First National Corporation heads into its May 5 quarterly earnings report with short sellers unwinding positions and the lending market sitting at its most relaxed point in months.
The clearest story in the positioning data is the sharp retreat in short interest. SI fell roughly 23% over the past week to 97,000 shares, bringing it to just 1.1% of the free float — a level too small to suggest any meaningful bear conviction. The move is a reversal of a mid-April buildup, when short interest briefly pushed above 137,000 shares around April 21. That spike lasted less than a week before quickly deflating. Days to cover, per the latest FINRA fortnightly filing, runs just over one day.
The lending market confirms the low-pressure environment. Availability is wide — the borrow pool is far from stressed, with the lending market well within normal ranges. Cost to borrow has ticked up about 23% over the past week to 1.2%, but that remains a trivially low rate in absolute terms. The short score has eased from 32.3 on April 21 to 29.5 now, a mild move in the right direction for longs. Among close peers, SPFI fell 7.4% on the day and lost more than 4.5% on the week, making FXNC's 1.4% weekly dip look relatively contained.
The earnings setup is genuinely interesting. FXNC has posted positive one-day price moves after each of its last four reporting events, with gains of 4.9%, 3.2%, and 1.0% on successive prints. Only one of the four shows a slight negative first-day reaction, and the five-day follow-through has been consistently strong, ranging from 3% to 11% after recent reports. That track record gives bulls a point of reference heading into May 5.
One insider data point stands out as a mild confirmation signal: CFO Brad Schwartz purchased 1,000 shares at $26.91 on March 4 — an open-market buy, not an award. The broader 90-day net insider position is positive at roughly 7,300 shares, even after accounting for smaller sells and award-related disposals from the CEO and COO in February. Fourthstone LLC, the largest institutional holder, held 9.8% of shares as of December and added slightly to its position. BlackRock increased its stake by 21,000 shares through March 31, and State Street added nearly 8,000 shares over the same period — a quiet but steady inflow from passive and active managers alike.

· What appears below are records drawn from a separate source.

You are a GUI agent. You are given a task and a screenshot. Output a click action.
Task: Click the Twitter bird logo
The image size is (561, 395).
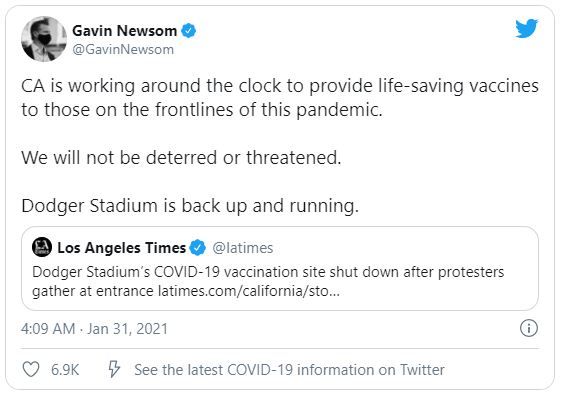[526, 28]
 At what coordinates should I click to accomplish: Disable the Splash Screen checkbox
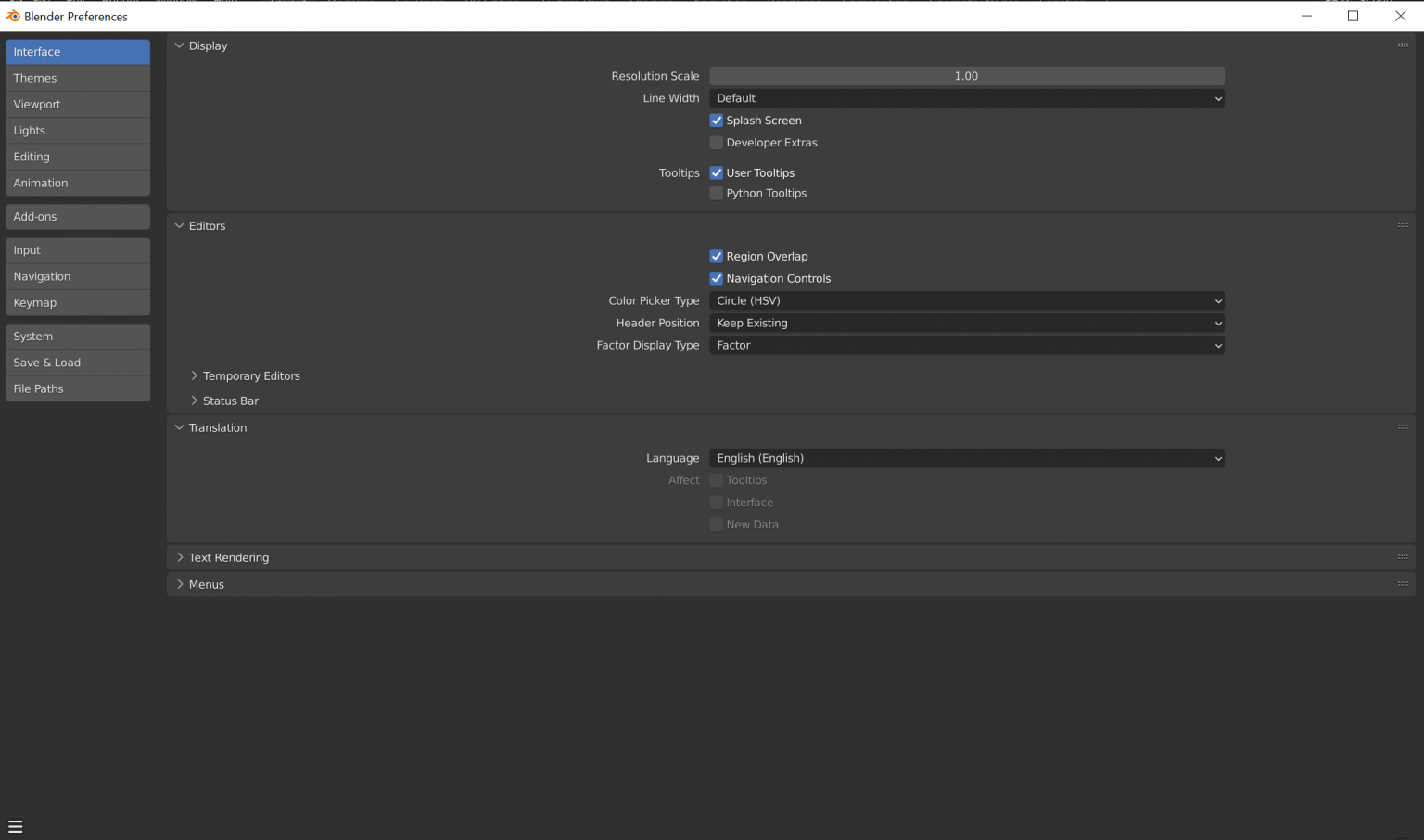point(716,121)
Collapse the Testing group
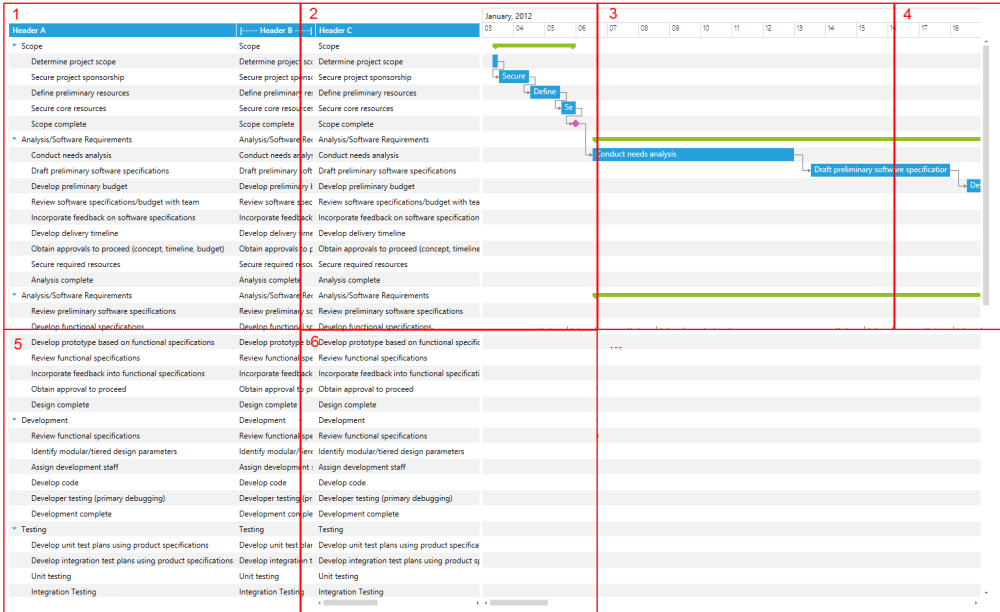Viewport: 1000px width, 612px height. pyautogui.click(x=13, y=529)
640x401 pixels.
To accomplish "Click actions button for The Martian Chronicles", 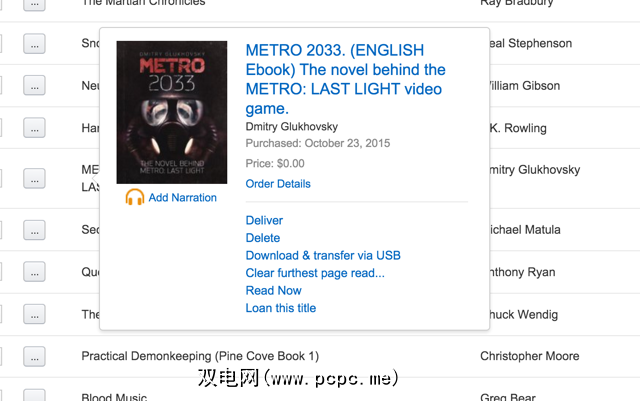I will 35,3.
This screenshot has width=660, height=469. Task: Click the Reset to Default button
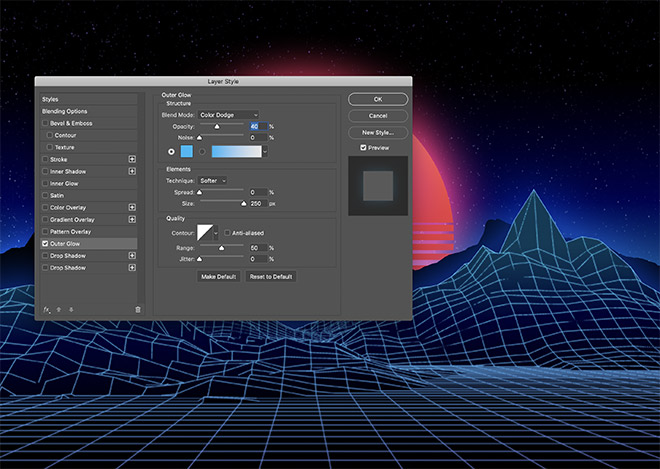tap(270, 276)
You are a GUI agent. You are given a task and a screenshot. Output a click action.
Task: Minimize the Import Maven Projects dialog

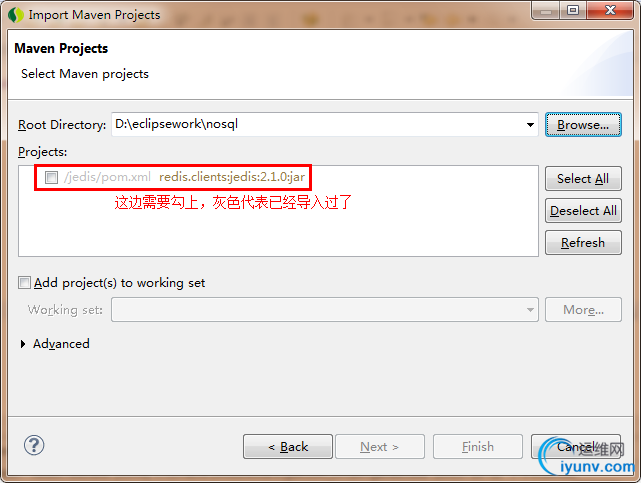[x=546, y=10]
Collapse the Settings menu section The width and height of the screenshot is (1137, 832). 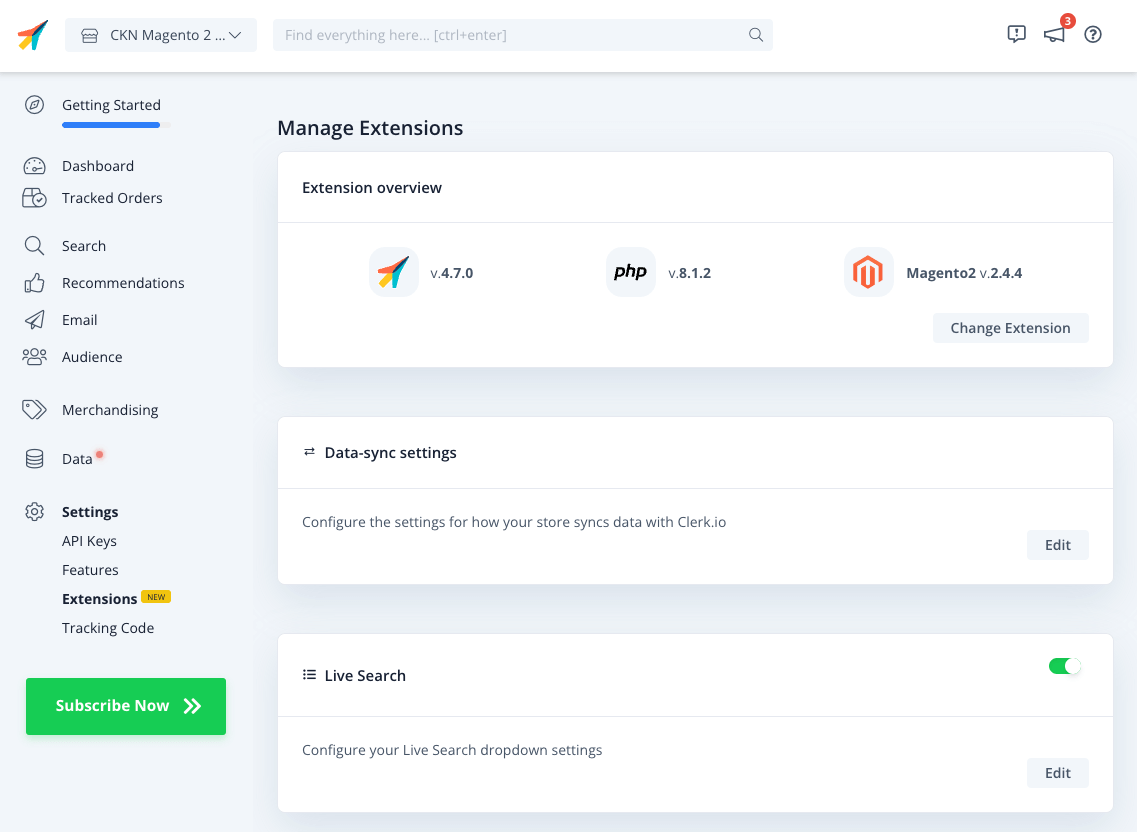(x=90, y=512)
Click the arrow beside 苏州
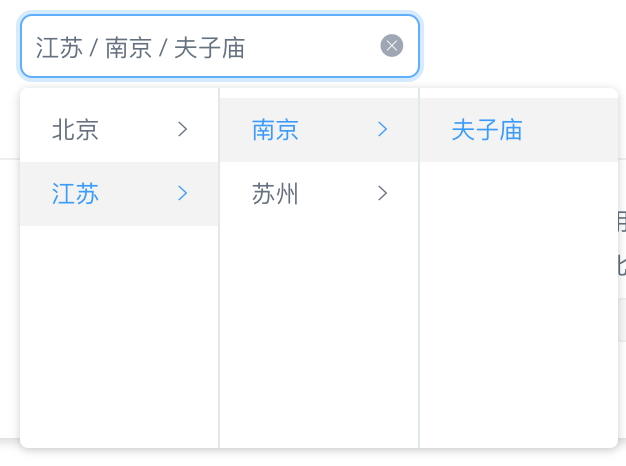This screenshot has height=466, width=626. pos(382,194)
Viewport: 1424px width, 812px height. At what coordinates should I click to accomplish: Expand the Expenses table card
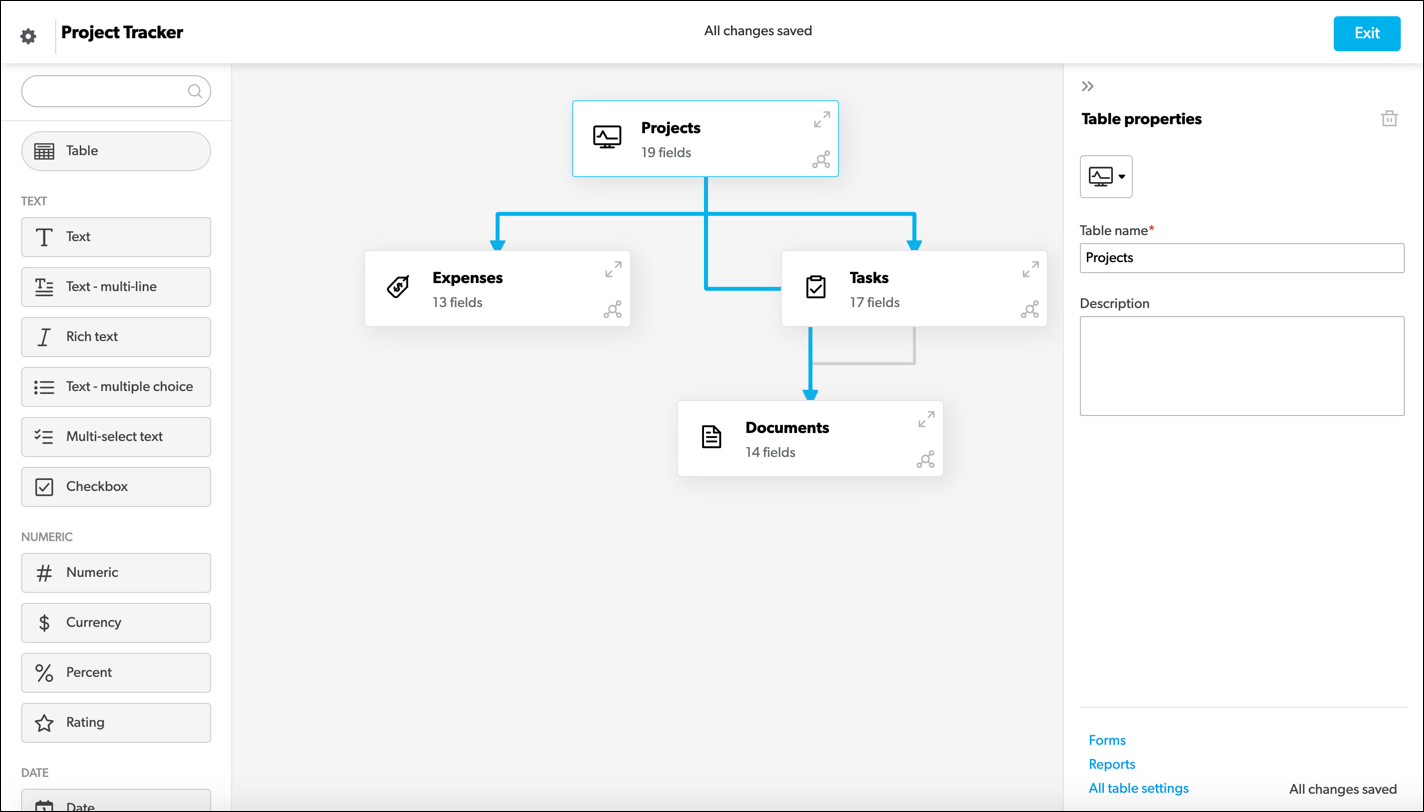(x=613, y=270)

Analyst coverage is thin and dated — the most recent rating change in the data is from late 2024, and the consensus mean target of around $27.67 sits close to where the stock is trading now, offering little directional signal. The dividend score ranks in the 93rd percentile, the highest factor reading in the snapshot, though actual dividend history data is stale and the current yield picture is unclear. The stock trades at a trailing P/E near 11.4x and a price-to-book of 1.25x — undemanding multiples consistent with a quiet, community banking franchise. What to watch on May 5 is whether net interest margin commentary and loan growth figures give the market any reason to revisit those multiples.